Para Sgroglia, os valores das taxas de utilização já deveriam ser discriminadas quando as construtoras entregassem os empreendimentos, com os cálculos projetados de gastos de luz e água, por exemplo. “Quando não existem esses valores, é complicado.”
O diretor da Assosíndicos diz que complicações causadas pelo uso dos espaços de lazer não se resumem à cobrança de taxas extras. “Em condomínios com uma quantidade grande de pessoas, há sempre uma festa.
Então, a sujeira aumenta, há muita gente zanzando pelo condomínio”, afirma Sgroglia.
Comodidade. Berthe alega que a cobrança das taxas também está atrelada à questão da comodidade de usar um espaço próximo de casa com a privacidade de não ser compartilhado. “O condomínio cobra sempre pelo uso de um espaço que o morador está ocupando e não necessariamente quer que outros vizinhos entrem.”
“Os espaços são destinados a utilização de todos, é princípio da convenção condominial que o condômino não pode exclua o direito de uso de outro e isso também é levado em consideração na cobrança”, diz .

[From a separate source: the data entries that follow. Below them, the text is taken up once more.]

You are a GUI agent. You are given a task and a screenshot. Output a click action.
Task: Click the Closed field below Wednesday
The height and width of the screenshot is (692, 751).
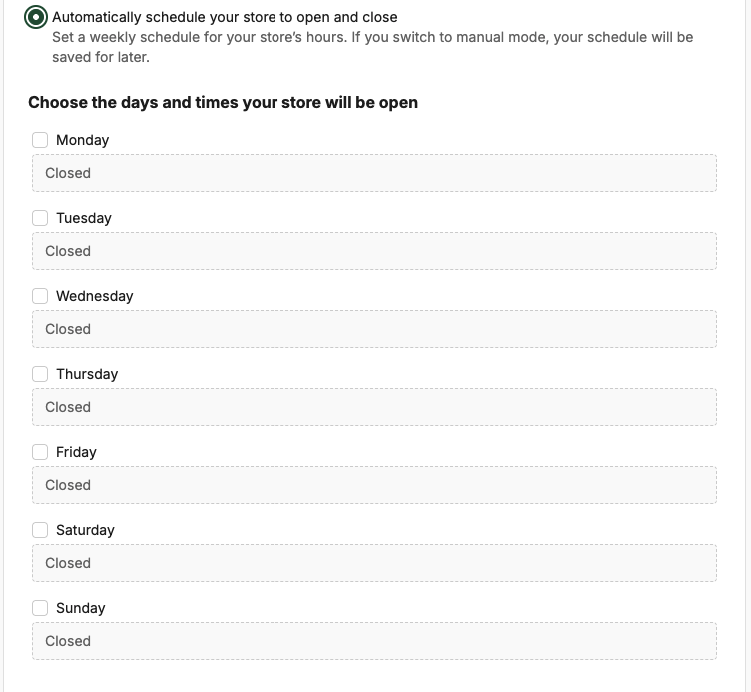tap(374, 329)
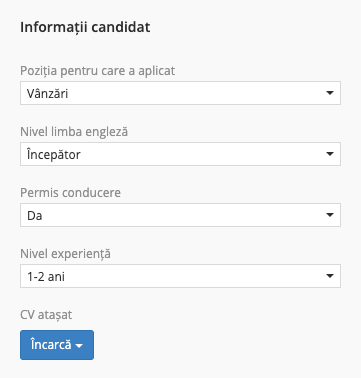Click the blue Încarcă button

coord(57,345)
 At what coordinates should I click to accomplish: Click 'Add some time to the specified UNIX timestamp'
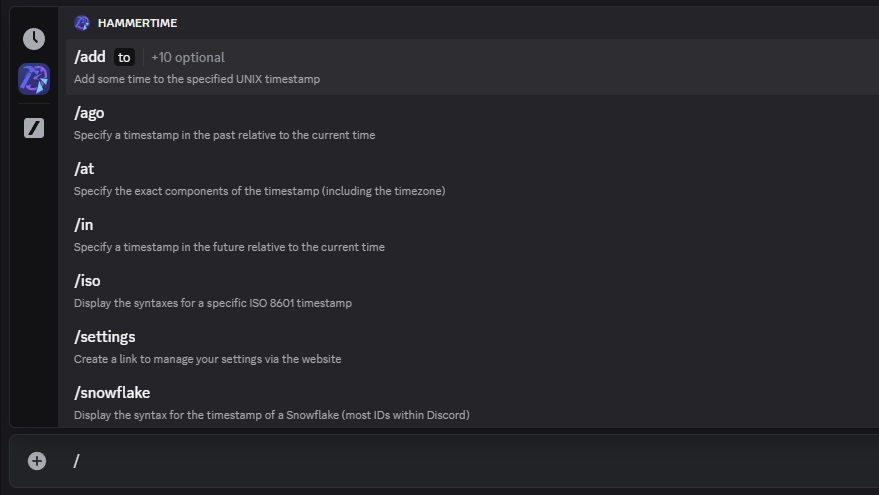click(x=197, y=79)
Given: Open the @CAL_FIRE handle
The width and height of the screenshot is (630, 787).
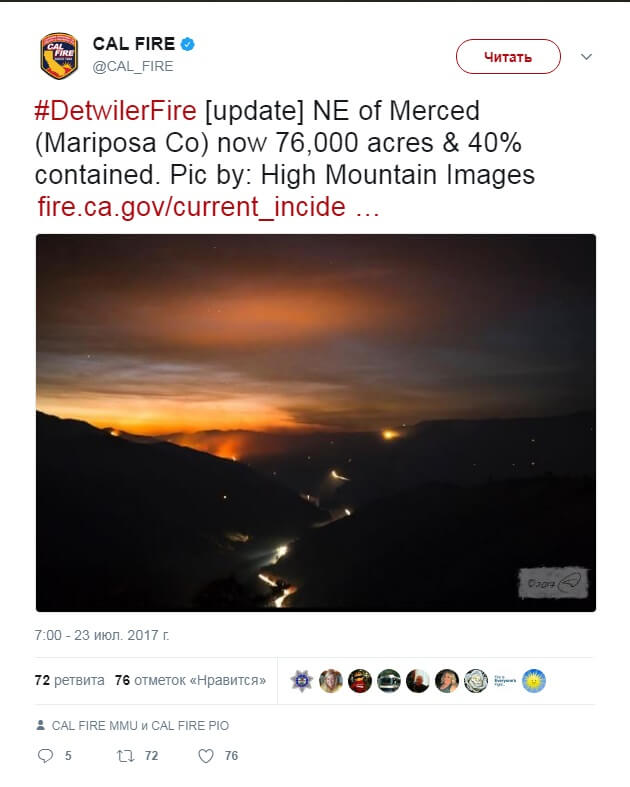Looking at the screenshot, I should click(x=133, y=66).
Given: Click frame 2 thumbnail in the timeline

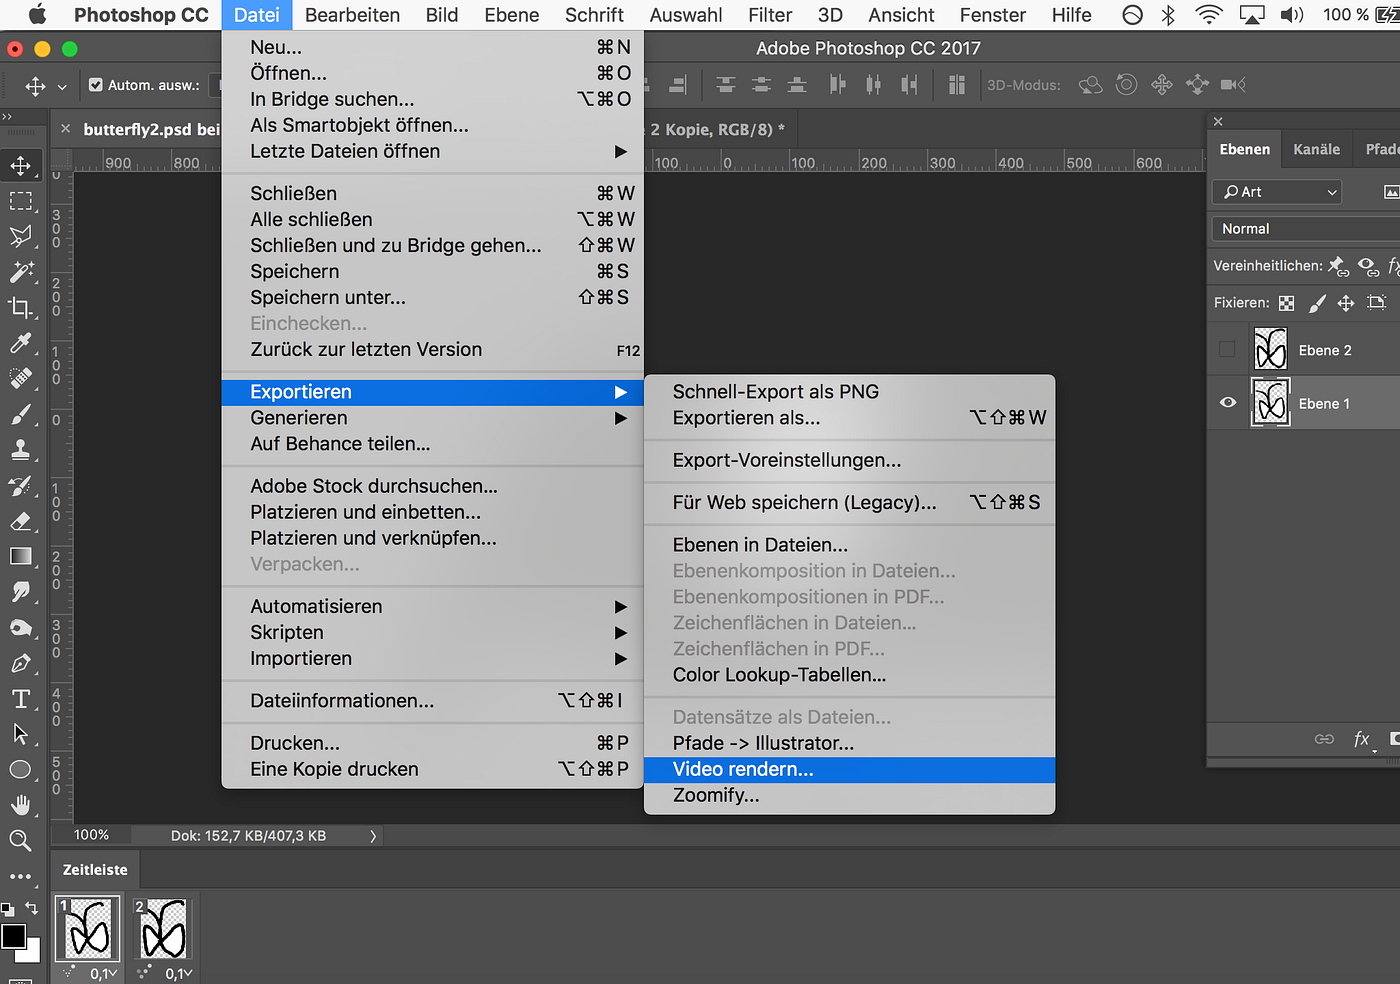Looking at the screenshot, I should pyautogui.click(x=162, y=927).
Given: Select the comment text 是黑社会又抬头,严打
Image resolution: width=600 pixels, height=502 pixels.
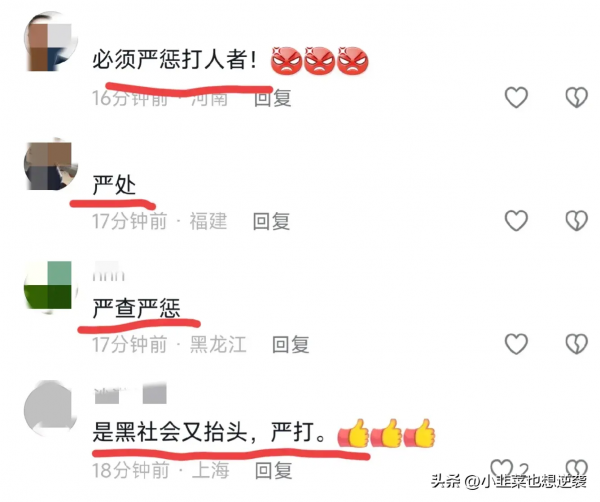Looking at the screenshot, I should pyautogui.click(x=210, y=432).
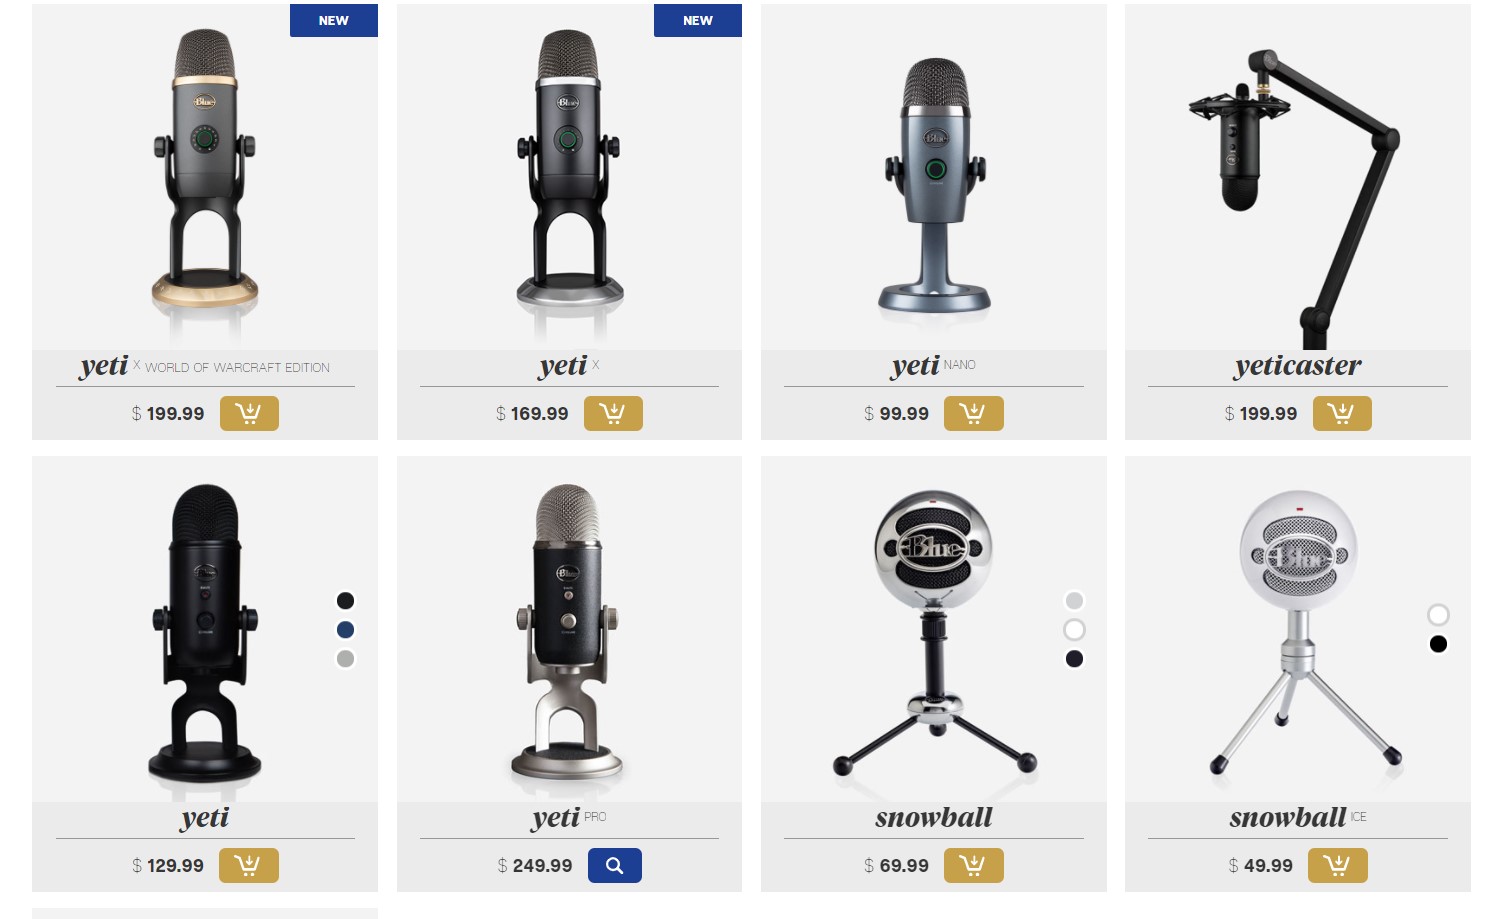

De acordo com o dirigente da Assosíndicos, poucos são os condomínios que cobram o valor real d os espaços. “Por exemplo, se alguém fosse alugar um buffet fora, só o salão seria uma fortuna”, afirma Sgroglia.
Ele condena a prática de algumas construtoras de venderem apartamentos em conjuntos com várias áreas de lazer como se o uso não implicasse em cobranças extras.
Inadimplentes. O uso da área para quem está em dívida com o condomínio é tema polêmico. O vice-presidente de Administração Imobiliária e Condomínios do Sindicato da Habitação (Secovi-SP), Hubert Gebara, diz que o entendimento da entidade é de que o acesso não deveria ser cerceado a ninguém. “Alguns tentam proibir pela convenção ou pelo regulamento interno, mas esse tipo de pressão não é correto.”
O advogado especialista em direito condominial Jaques Bushatsky diz que o condômino terá de pagar a dívida de uma forma ou de outra. “Em algum momento ele vai pagar a despesa de condomínio, seja de boa vontade, seja por meio de ação judicial, ou até perdendo a unidade. Por isso, aos olhos do direito, seria uma situação injusta.”
A solução que os condomínios estão adotando é prever, em convenções, que o condômino inadimplente não possa utilizar os espaços. “É muito aceito socialmente sem grandes questionamentos”, diz Elias Filho, da Aabic. Apesar disso, é comum que ações judiciais deem razão ao condômino impedido.